- Problem to work on
Every line below that has "Given" in it should be copied.
----- Task inputs -----
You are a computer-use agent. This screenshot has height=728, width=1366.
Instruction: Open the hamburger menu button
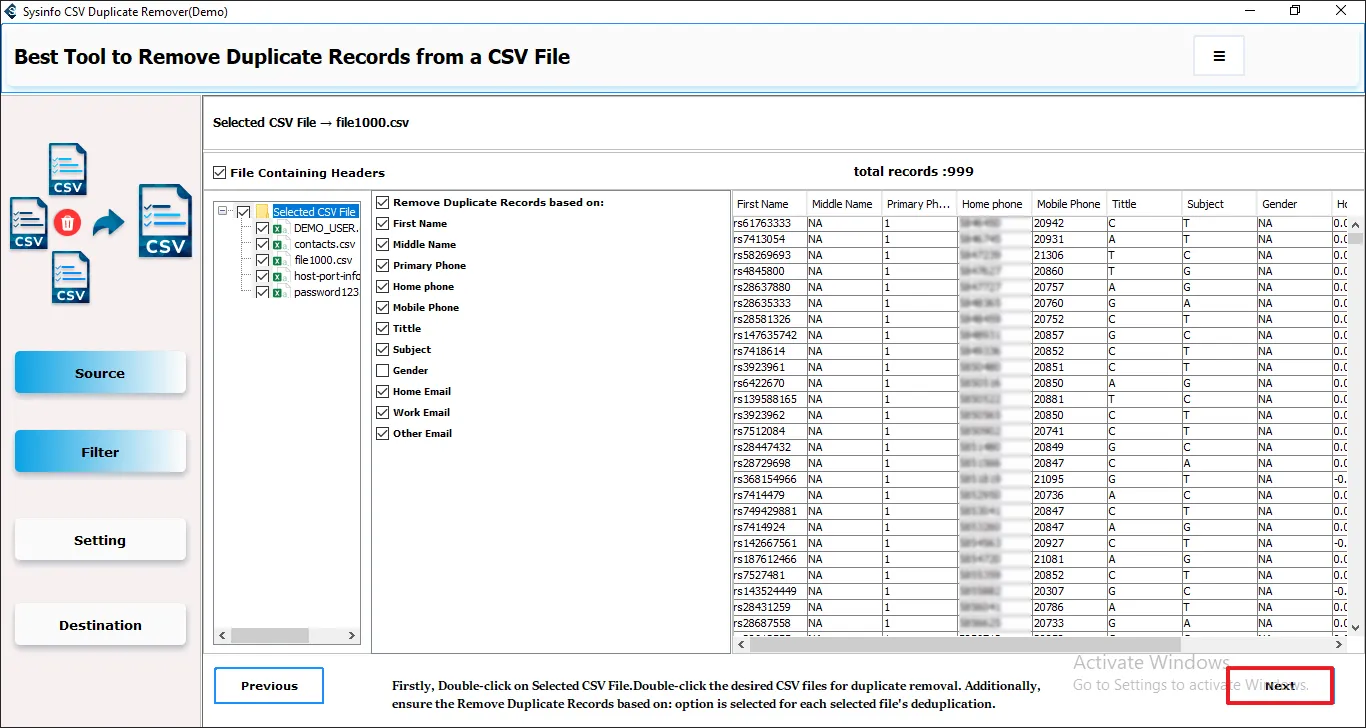pos(1218,56)
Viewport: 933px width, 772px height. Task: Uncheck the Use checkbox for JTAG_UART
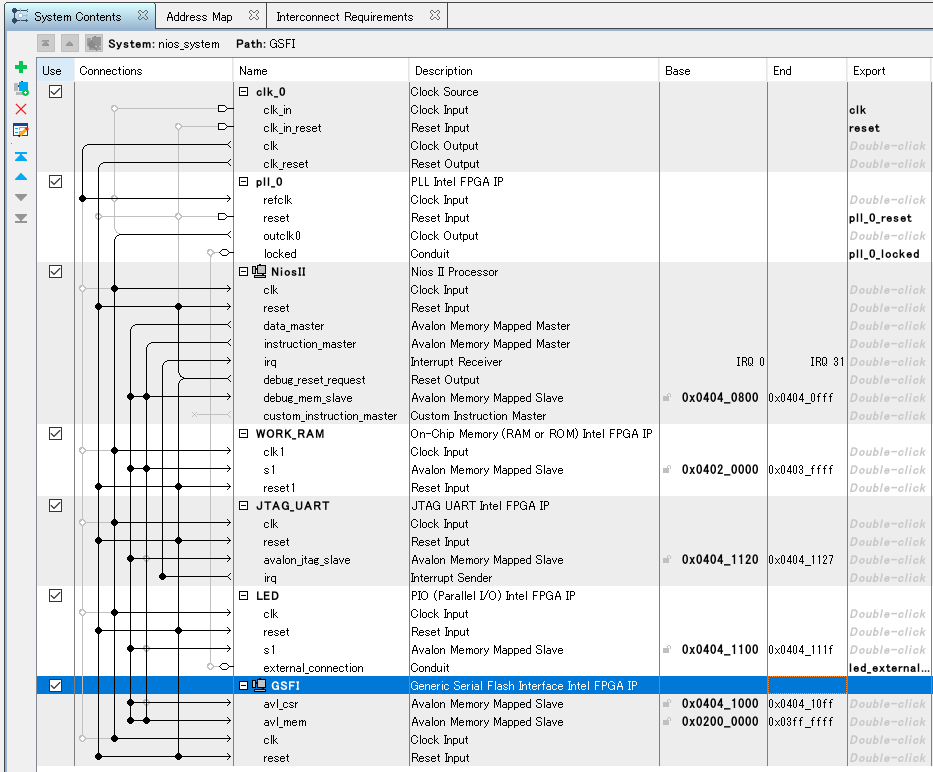(x=55, y=505)
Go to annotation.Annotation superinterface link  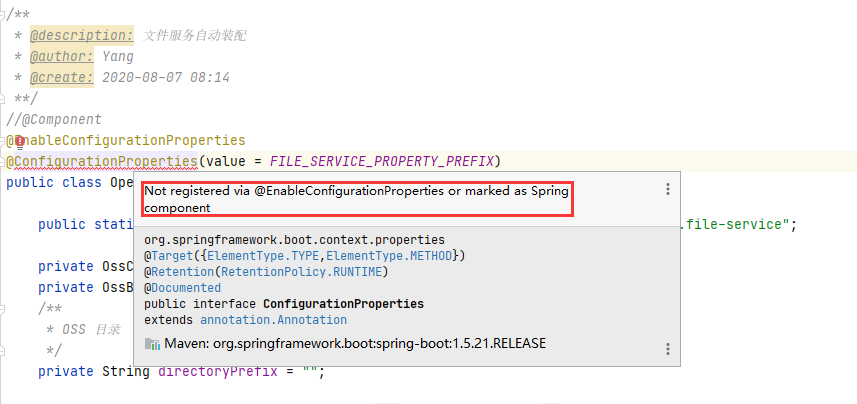click(273, 320)
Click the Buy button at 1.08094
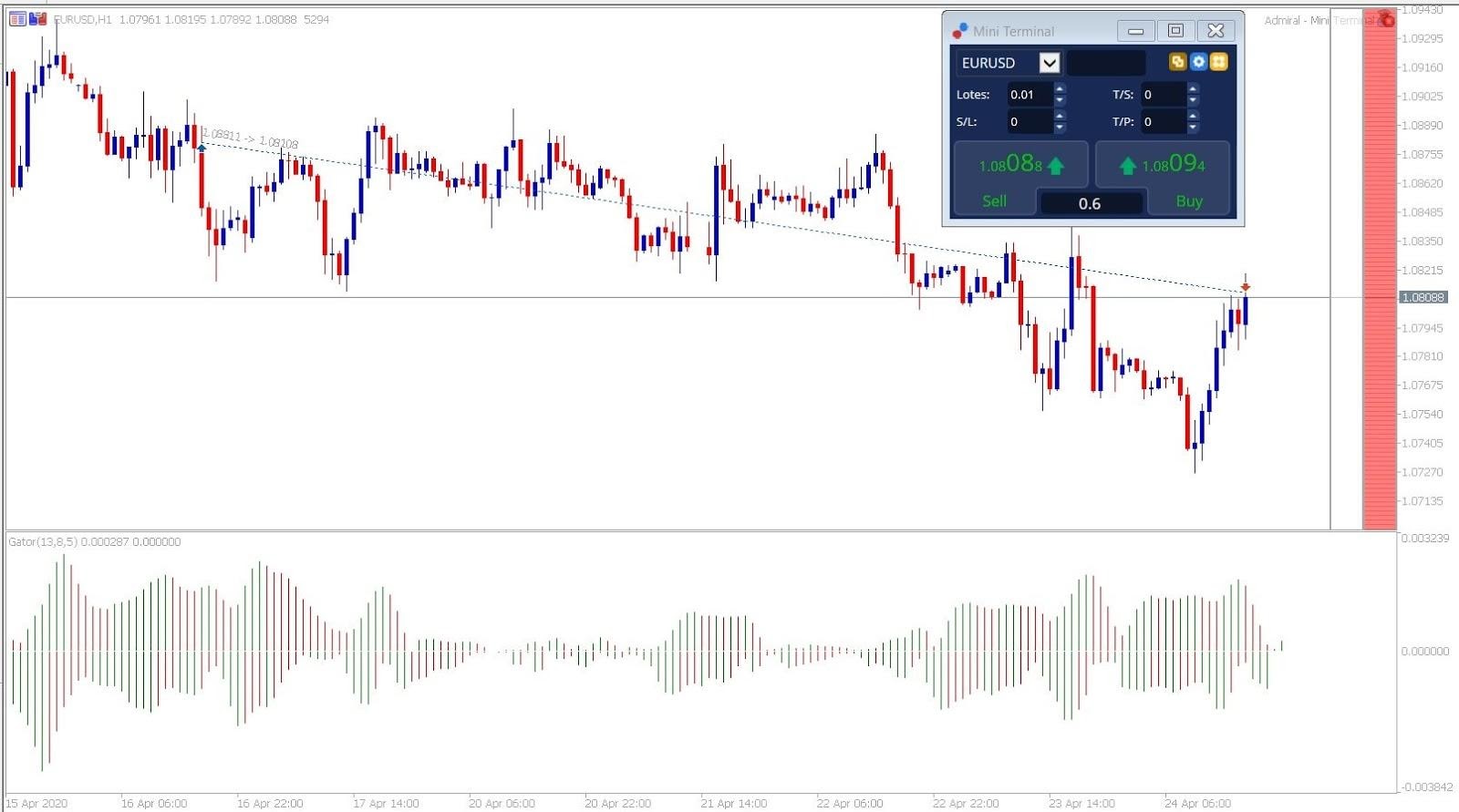 click(1163, 178)
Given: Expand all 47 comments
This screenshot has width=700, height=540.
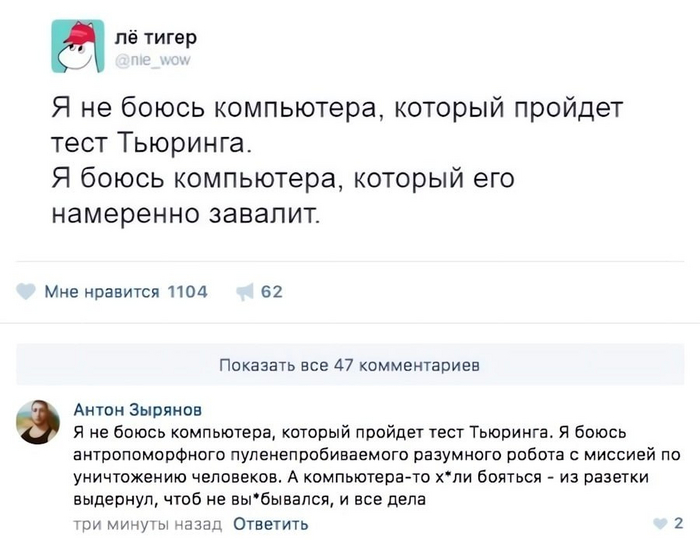Looking at the screenshot, I should point(350,365).
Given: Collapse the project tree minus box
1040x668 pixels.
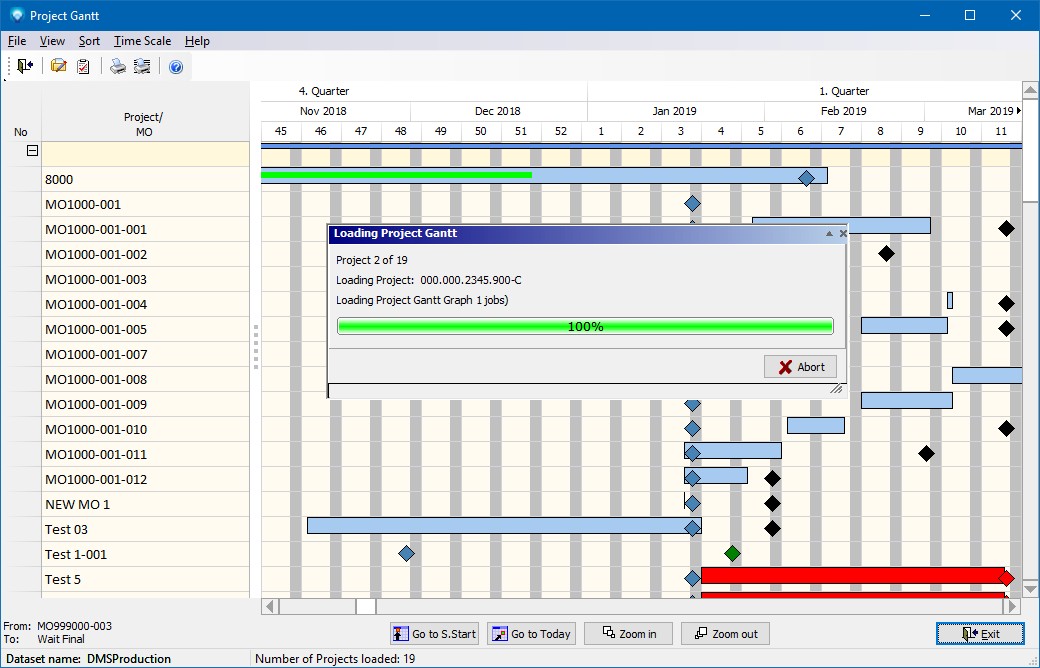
-----
- Your solution
Given: Expand all 47 comments
Given: Collapse the project tree minus box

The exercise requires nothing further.